Tarea pendiente
Sustituye «Flandes» por «Cataluña» y copia el pasaje del texto sobre John Elliott que abre con las palabras «Con una mezcla» y cierra con «imposible de Flandes.».

Texto
=-=-=-=-=

Con una mezcla muy anglosajona de pragmatismo y calidad de escritura John Elliott reivindica la posibilidad del conocimiento histórico y su utilidad práctica en el presente, el puro gusto personal de la investigación en los archivos y el ejercicio de imaginación que hace falta para comprender los hechos del pasado, para intentar ver las cosas como podría haberlas visto quien las viviera mientras sucedían. Tan obsesionado por el Conde-Duque de Olivares como un novelista que dedicara muchos años a la invención meticulosa de un solo personaje, cuenta que algunas noches se desvelaba buscando posibles remedios para la situación imposible de Flandes.

=-=-=-=-=

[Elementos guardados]

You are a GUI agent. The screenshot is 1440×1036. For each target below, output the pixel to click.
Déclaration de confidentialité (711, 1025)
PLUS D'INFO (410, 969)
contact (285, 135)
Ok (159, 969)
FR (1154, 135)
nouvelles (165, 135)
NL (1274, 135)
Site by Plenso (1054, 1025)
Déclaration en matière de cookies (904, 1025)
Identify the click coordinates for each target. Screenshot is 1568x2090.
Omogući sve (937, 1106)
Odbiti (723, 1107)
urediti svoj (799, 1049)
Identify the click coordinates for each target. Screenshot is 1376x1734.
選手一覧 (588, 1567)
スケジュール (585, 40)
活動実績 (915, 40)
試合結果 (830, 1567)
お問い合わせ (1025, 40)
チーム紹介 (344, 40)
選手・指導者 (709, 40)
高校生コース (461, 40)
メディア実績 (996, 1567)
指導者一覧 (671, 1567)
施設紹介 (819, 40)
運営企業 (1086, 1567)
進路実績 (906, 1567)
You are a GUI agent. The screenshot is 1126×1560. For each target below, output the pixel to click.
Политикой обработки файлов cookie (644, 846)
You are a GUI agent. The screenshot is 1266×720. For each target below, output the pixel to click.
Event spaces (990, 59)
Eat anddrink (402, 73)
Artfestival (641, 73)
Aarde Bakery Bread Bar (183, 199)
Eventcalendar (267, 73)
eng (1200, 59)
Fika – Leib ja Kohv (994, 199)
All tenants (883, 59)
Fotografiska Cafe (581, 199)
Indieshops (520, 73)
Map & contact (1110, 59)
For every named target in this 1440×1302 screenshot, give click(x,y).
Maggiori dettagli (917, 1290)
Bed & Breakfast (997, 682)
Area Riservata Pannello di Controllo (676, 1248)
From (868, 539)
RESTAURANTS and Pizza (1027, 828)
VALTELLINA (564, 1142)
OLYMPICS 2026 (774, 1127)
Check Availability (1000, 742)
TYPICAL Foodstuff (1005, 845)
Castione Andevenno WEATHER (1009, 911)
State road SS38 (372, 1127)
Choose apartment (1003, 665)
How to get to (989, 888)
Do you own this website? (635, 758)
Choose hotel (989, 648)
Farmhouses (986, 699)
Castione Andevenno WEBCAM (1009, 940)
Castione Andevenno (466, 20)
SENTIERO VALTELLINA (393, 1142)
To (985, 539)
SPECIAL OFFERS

=-=-=-=-=

Ejercicio resuelto
Con una mezcla muy anglosajona de pragmatismo y calidad de escritura John Elliott reivindica la posibilidad del conocimiento histórico y su utilidad práctica en el presente, el puro gusto personal de la investigación en los archivos y el ejercicio de imaginación que hace falta para comprender los hechos del pasado, para intentar ver las cosas como podría haberlas visto quien las viviera mientras sucedían. Tan obsesionado por el Conde-Duque de Olivares como un novelista que dedicara muchos años a la invención meticulosa de un solo personaje, cuenta que algunas noches se desvelaba buscando posibles remedios para la situación imposible de Cataluña.